La vénerie féminine, le symbole de madame émancipée6 min de lecture

« Montées sur belles haquenées, avec leur palefroy gorrier, susle poing mignonnement engantelé portoient chascune ou un esparvier, ou un laneret, ou un esmerillon » décrivait Rabelais. C’est ainsi que madame chasse depuis le Moyen-Âge, à l’épervier ou auprès des piqueux et bien entendu, toujours à cheval.

C’est au XIVe siècle que les traces de la vénerie féminine se concrétisent et l’on sait par exemple que Marguerite de Bourgogne (1374-1441), tante de Philippe le Bon, entretient elle-même déjà sa propre meute. D’ailleurs, on l’aperçoit encore en selle au milieu des forêts une semaine avant sa mort. La femme chasseresse a toujours été le grand mythe. Fille de Diane, elle mêle son raffinement et sa sensibilité naturelle à la rudesse du laisser courre et à la force de l’hallali. Au Moyen-Âge et à l’époque moderne, la vénerie est ainsi le terrain privilégié des femmes éminemment « masculines » ou tout simplement émancipées. Leur place est également de premier choix lors des grandes parties de chasse à courre dans lesquelles elles sont tout particulièrement mises à l’honneur. Cependant, ces deux aspects de la vénerie féminine sont en partie transformés par le siècle bourgeois qui montre alors la veneuse ou bien soumise, ou bien sportive.

La chasse au Moyen-Âge est pratiquée comme une activité d’hommes, c’est pourquoi on peut appeler certaines veneuses les « mâles chasseresses ». C’est l’occasion pour la femme de dépasser les bonnes manières courtoises que doit tenir une dame, et de laisser courir son fort caractère au travers des immenses forêts du temps. Ainsi, Jacques de Brézé, grand sénéchal de Normandie, raconte de l’enhardie Anne de Beaujeu (1461-1522), fille de Louis XI et figure de la vénerie, que « de parler aux chiens ne cessoit […] », et la décrit passionnée dans l’action « A sa belle bousche elle a mise / Sa trompe, dont moult bien s’aydoit ». Renée-Éléonore de Bouillé parle même de la comtesse de Saint Baslement en ces mots : « ce parfait homme de guerre ». Celle là que Tallemant des Réaux qualifie de « chasseresse à outrance qui jouye ici au mail publiquement en justaucorps ». Nous voilà donc bien loin des préjugés contemporains qui voient la femme du passé entièrement soumise à une société purement masculine. La vénerie féminine du Moyen-Âge est l’illustration de la place toute trouvée des femmes de grands caractères et d’action. Voilà un grand rôle que celui d’administrateur cynégétique ! C’est ainsi que Marie de Hongrie s’est autoproclamée grand veneur de Brabant en 1543.

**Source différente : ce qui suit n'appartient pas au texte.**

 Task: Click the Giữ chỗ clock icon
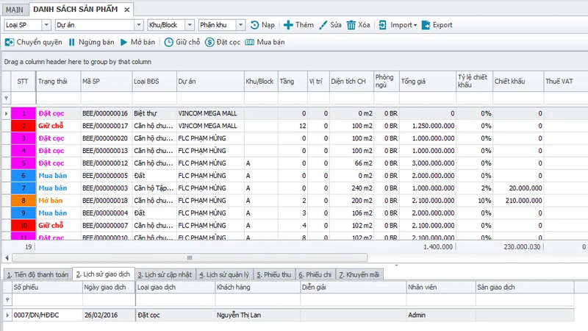coord(169,42)
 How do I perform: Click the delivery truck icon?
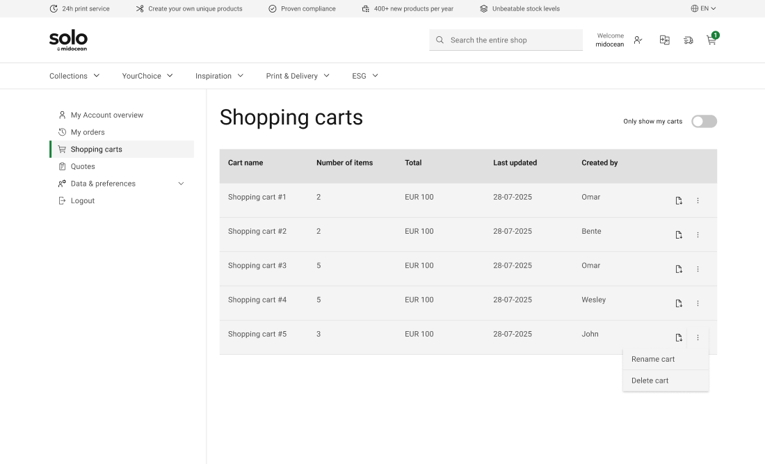[x=688, y=40]
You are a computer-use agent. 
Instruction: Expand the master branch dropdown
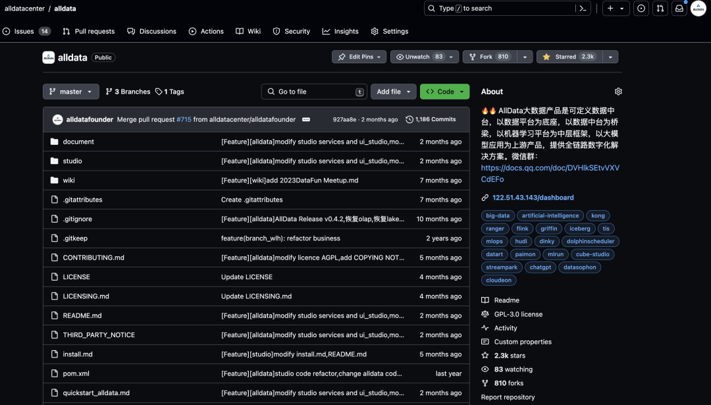70,92
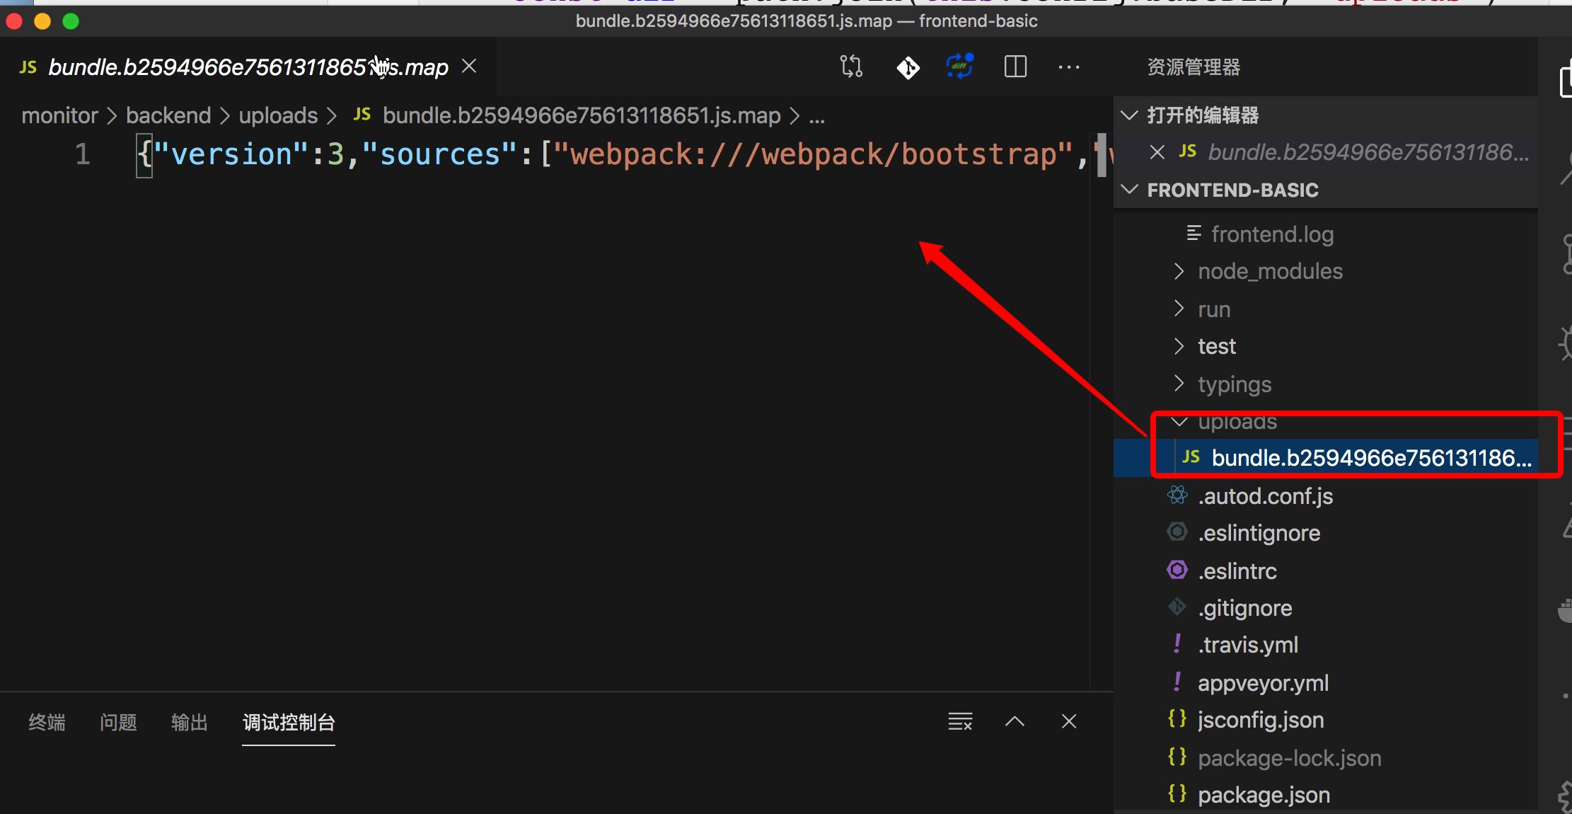Open the editor more actions ellipsis menu

[1068, 67]
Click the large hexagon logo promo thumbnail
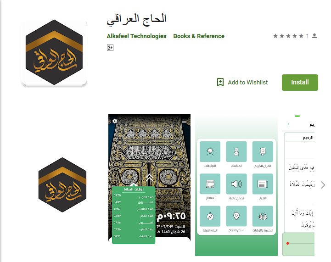This screenshot has height=262, width=331. (62, 185)
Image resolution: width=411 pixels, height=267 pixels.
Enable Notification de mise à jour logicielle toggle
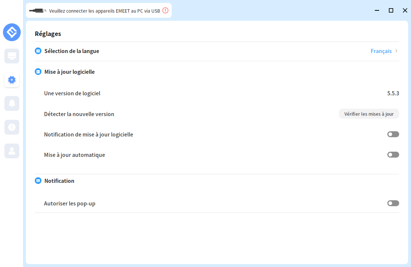[x=393, y=134]
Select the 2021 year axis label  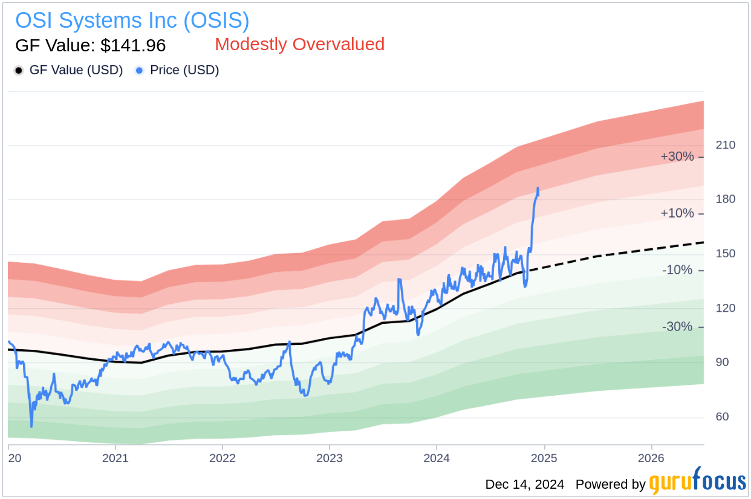(116, 459)
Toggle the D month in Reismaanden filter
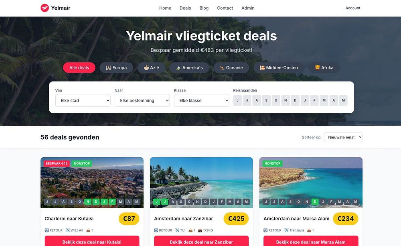The width and height of the screenshot is (401, 246). point(295,100)
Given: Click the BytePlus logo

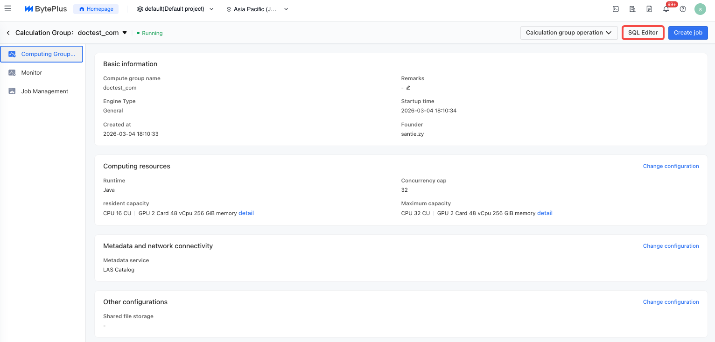Looking at the screenshot, I should pos(46,9).
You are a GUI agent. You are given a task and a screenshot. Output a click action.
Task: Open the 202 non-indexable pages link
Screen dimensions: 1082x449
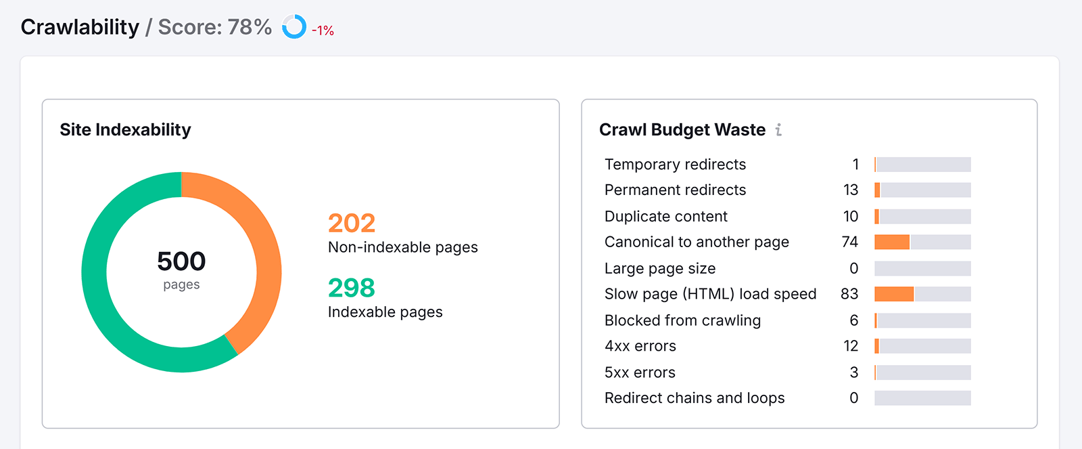click(x=351, y=223)
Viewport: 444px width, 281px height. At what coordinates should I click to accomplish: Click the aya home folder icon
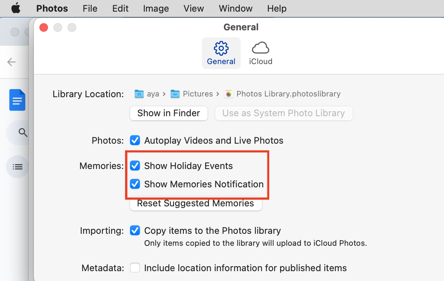[x=139, y=94]
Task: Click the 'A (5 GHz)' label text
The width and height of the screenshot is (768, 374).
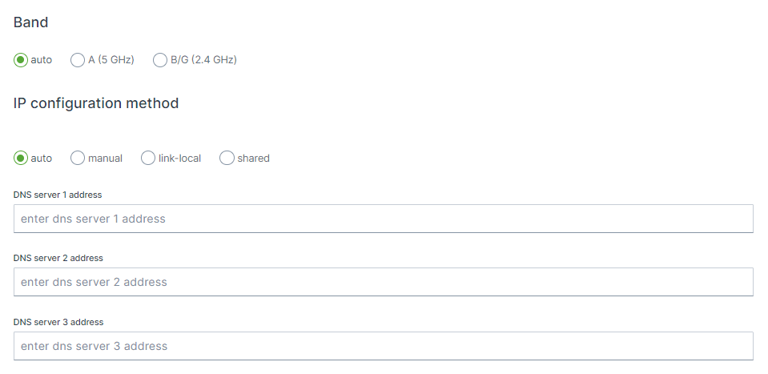Action: click(x=111, y=60)
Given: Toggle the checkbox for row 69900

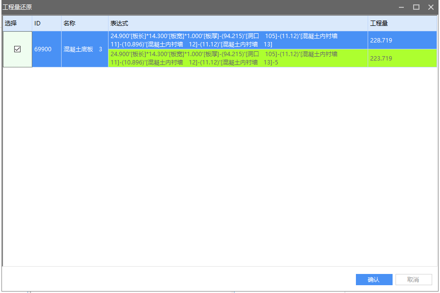Looking at the screenshot, I should coord(18,49).
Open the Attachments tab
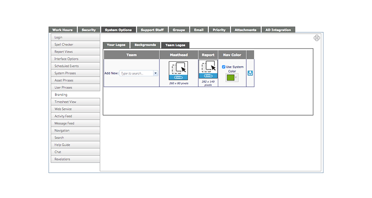Viewport: 372px width, 198px height. (245, 30)
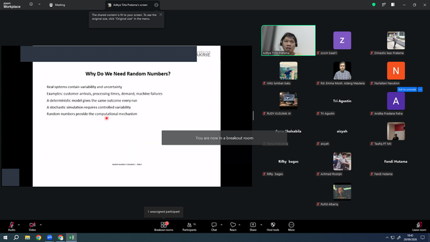430x242 pixels.
Task: Click the Leave room button
Action: pos(419,227)
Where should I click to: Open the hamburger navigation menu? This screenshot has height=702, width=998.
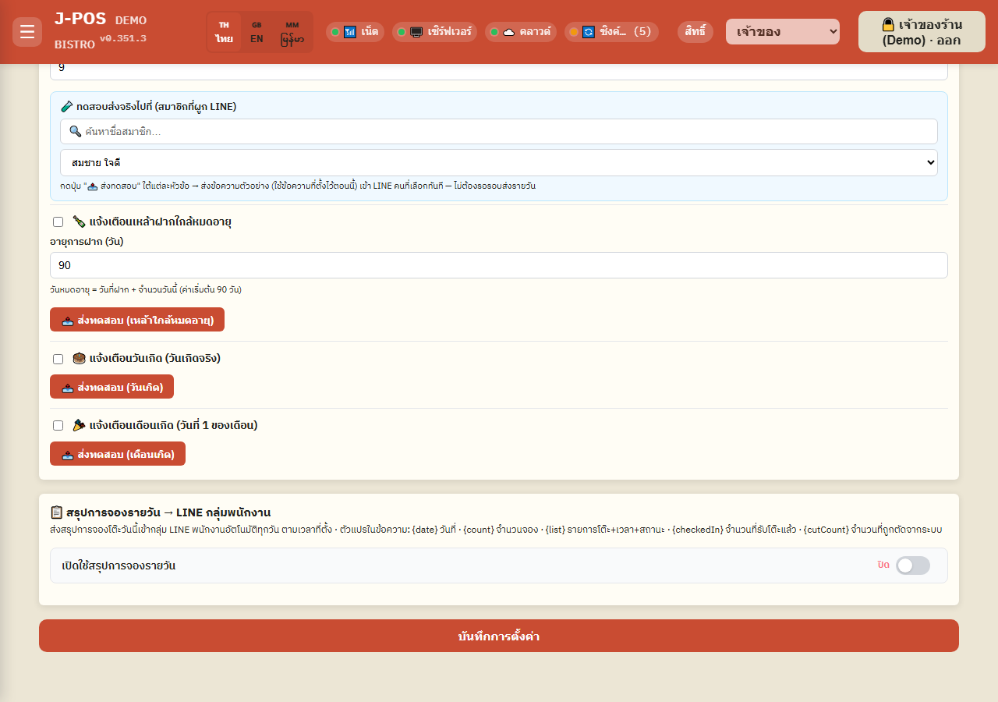(27, 32)
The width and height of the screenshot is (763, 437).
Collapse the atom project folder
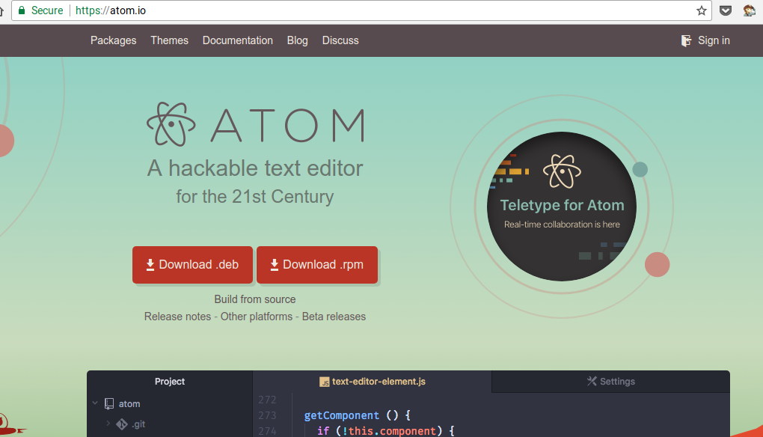pos(94,403)
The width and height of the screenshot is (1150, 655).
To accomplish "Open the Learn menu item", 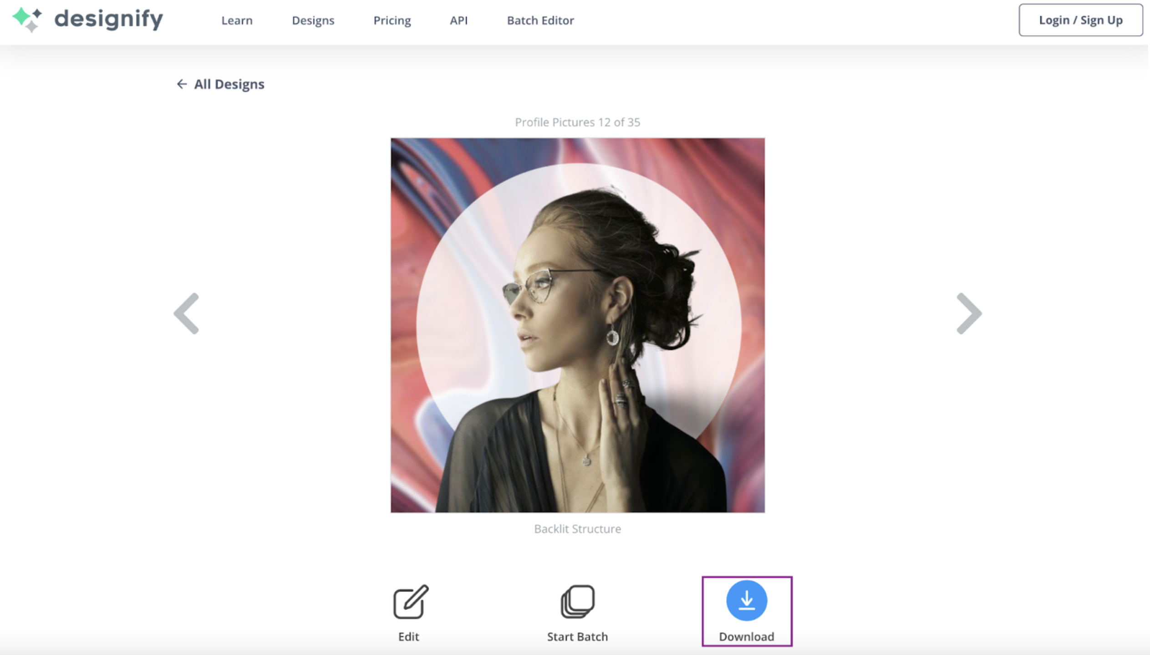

Ce qui apparaît comme une activité masculine, se voit en réalité fortement concurrencée par les filles de Diane. C’est à Catherine de Médicis (1519-1589) que l’on attribue la selle en amazone pour que mesdames adoptent à la chasse une allure plus élégante mais aussi une chevauchée plus confortable. Ce qui est parfaitement inaudible pour Marie de Hongrie, cette « mâle chasseresse » adepte du grand galop qui « passait une partie de son temps à persécuter les réformés, elle donnait le reste à la chasse ». Bien évidemment, cette émancipation ne se passe pas sans légitime crispation du complément masculin, qui n’arrive pas à tenir sa moitié hors du pied dès l’aube. Brantôme (1540-1614) en fait part : « J’ai conneu un brave et galant seigneur qui devint si fort perdu d’amour d’une fille et puis dame, qu’il en mouroit ; car, disoit-il, lorsque je luy veut remonstrer mes passions, elle ne me parle que de ses chiens et de sa chasse, si bien que je voudrois de bon coeur estre métamorphosé en quelque beau chien ou lévrier ». Cependant, la détermination des ces dernières est si forte que François Ier se voit obligé de créer pour la dauphine Catherine de Médicis la « petite bande des dames », soit un équipage féminin. La vénerie se voit ainsi être un terrain privilégié pour la femme libre, si bien que les gentilshommes en meurent de délaissement et que les rois ploient devant ce besoin d’action.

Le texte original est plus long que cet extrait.